▶ Aim of the exercise: If a line of the records contains the string "Name", copy it out.

——————————

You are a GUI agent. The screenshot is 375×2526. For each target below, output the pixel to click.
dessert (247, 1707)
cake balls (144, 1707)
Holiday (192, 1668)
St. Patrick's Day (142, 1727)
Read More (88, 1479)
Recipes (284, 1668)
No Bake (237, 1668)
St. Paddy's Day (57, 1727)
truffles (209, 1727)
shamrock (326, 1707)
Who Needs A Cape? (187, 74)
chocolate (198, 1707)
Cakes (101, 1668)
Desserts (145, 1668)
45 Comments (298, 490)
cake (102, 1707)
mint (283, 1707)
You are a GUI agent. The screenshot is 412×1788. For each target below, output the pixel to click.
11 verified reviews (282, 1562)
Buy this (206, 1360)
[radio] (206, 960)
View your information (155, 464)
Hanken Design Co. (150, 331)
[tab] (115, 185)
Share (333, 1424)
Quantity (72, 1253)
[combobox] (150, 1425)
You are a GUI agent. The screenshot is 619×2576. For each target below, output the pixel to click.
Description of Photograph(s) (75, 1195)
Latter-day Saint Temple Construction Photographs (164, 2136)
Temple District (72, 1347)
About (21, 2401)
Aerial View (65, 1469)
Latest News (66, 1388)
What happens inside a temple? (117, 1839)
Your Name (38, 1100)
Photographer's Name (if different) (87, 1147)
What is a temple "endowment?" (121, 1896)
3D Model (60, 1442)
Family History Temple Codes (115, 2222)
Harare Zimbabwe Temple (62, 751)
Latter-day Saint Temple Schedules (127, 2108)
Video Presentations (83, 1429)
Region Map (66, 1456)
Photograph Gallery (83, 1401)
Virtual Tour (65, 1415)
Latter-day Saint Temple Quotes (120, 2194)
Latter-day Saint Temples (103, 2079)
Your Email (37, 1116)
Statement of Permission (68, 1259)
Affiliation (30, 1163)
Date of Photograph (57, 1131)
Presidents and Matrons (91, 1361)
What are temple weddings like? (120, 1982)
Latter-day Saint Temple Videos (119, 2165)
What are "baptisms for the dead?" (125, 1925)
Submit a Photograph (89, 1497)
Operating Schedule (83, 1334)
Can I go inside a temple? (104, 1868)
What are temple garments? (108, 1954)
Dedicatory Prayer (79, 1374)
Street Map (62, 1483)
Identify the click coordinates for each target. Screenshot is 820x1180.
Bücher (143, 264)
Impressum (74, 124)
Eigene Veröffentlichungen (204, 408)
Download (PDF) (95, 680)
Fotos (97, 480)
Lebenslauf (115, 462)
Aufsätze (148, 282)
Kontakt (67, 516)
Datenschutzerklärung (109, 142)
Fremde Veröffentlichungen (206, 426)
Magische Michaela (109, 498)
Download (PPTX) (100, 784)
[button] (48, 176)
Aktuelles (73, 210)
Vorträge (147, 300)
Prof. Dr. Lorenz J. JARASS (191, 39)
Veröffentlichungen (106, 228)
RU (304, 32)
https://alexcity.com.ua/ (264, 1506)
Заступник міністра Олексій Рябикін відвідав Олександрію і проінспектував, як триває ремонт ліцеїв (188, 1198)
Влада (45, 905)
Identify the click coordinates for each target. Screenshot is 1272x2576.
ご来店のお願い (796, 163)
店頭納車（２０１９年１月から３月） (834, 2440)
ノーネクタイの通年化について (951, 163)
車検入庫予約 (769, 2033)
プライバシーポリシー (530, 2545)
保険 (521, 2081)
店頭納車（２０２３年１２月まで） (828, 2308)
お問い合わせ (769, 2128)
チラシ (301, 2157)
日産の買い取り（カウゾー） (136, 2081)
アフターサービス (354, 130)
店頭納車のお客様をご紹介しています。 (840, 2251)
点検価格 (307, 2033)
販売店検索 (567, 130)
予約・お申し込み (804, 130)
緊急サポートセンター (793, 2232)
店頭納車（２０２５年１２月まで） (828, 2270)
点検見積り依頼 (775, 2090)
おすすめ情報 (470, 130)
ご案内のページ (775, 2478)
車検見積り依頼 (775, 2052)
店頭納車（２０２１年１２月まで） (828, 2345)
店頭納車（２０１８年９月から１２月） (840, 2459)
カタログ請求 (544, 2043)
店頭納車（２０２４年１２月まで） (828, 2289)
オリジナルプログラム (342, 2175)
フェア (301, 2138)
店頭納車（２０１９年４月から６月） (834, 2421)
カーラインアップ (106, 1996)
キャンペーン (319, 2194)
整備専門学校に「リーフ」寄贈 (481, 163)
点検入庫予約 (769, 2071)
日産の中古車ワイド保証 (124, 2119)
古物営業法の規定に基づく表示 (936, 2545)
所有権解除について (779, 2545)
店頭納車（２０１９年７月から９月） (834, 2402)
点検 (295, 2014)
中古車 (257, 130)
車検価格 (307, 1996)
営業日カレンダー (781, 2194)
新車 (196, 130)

——————————

▶ Exercise answer:
Your Name (38, 1100)
Photographer's Name (if different) (87, 1147)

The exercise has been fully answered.